***** Data for review *****

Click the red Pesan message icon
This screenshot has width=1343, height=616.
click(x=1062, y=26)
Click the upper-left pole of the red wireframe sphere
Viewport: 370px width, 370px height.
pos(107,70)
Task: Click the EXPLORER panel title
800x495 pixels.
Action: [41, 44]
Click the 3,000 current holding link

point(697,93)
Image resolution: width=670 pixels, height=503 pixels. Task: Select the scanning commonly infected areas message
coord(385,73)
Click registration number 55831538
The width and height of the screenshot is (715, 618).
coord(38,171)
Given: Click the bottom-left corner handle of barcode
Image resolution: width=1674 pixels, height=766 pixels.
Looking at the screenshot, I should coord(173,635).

*****
***** Data for review *****

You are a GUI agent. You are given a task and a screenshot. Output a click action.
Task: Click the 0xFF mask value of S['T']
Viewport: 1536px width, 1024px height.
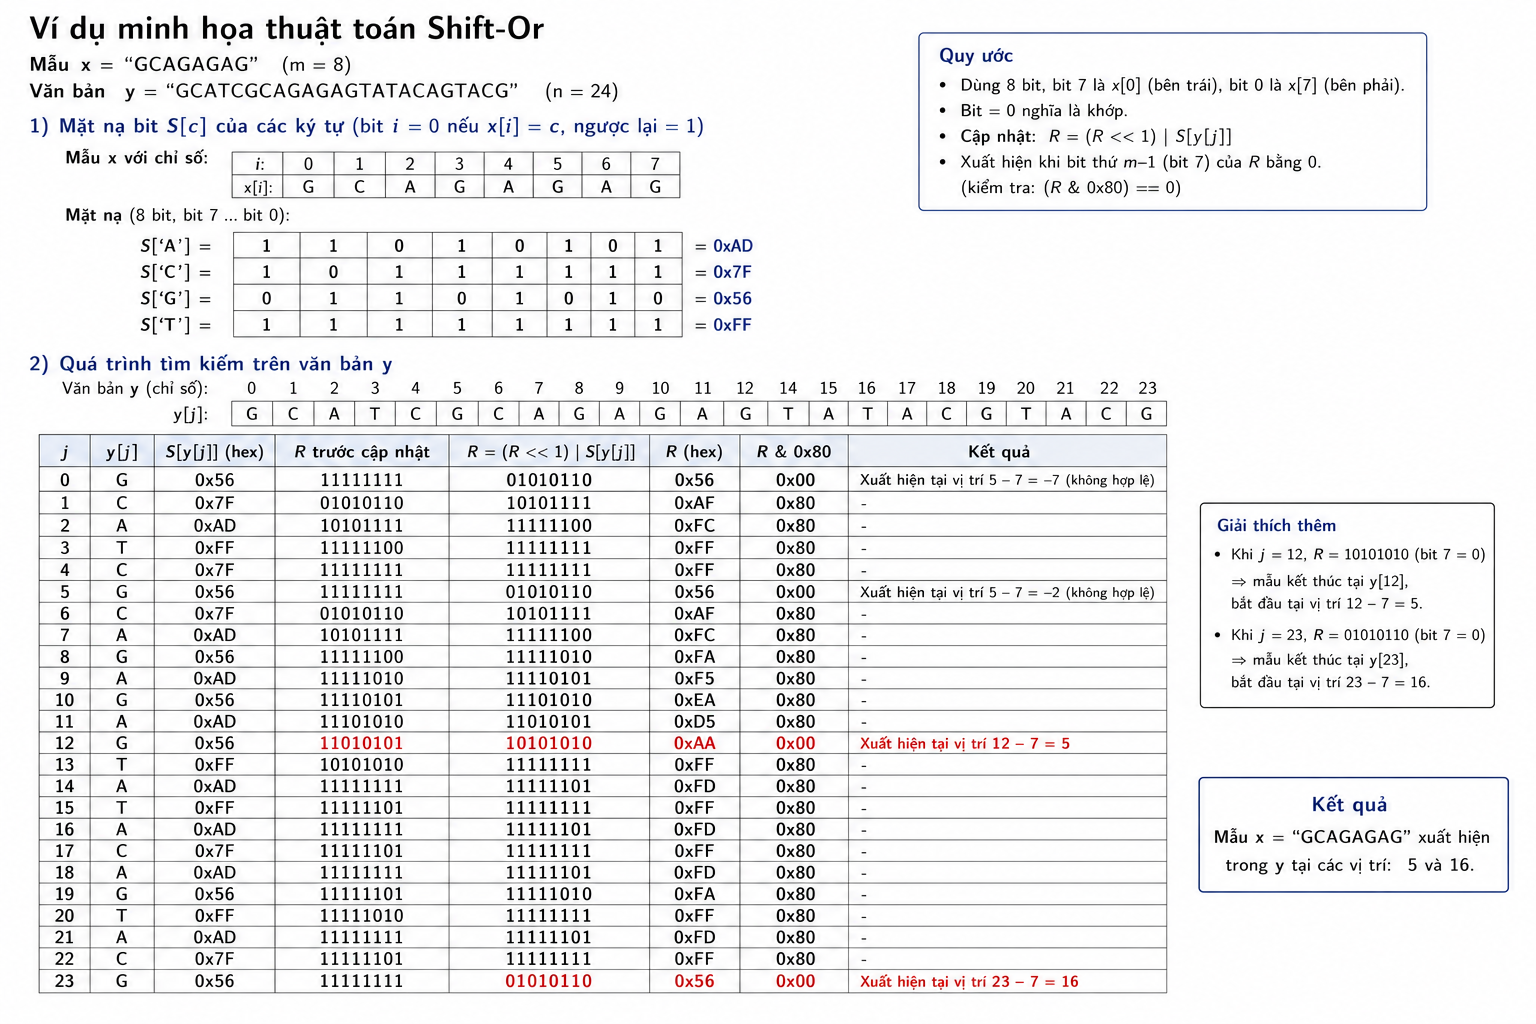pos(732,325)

*****

What you are asked to do: What are the lines above, starting at the one with "Task: Click the EXPLORER panel title" and ending at the one with "Given: Click the"? Give them again exactly, and only them.

Expected output:
Task: Click the EXPLORER panel title
800x495 pixels.
Action: [41, 44]
Click the 3,000 current holding link

point(697,93)
Image resolution: width=670 pixels, height=503 pixels. Task: Select the scanning commonly infected areas message
coord(385,73)
Click registration number 55831538
The width and height of the screenshot is (715, 618).
coord(38,171)
Given: Click the bottom-left corner handle of barcode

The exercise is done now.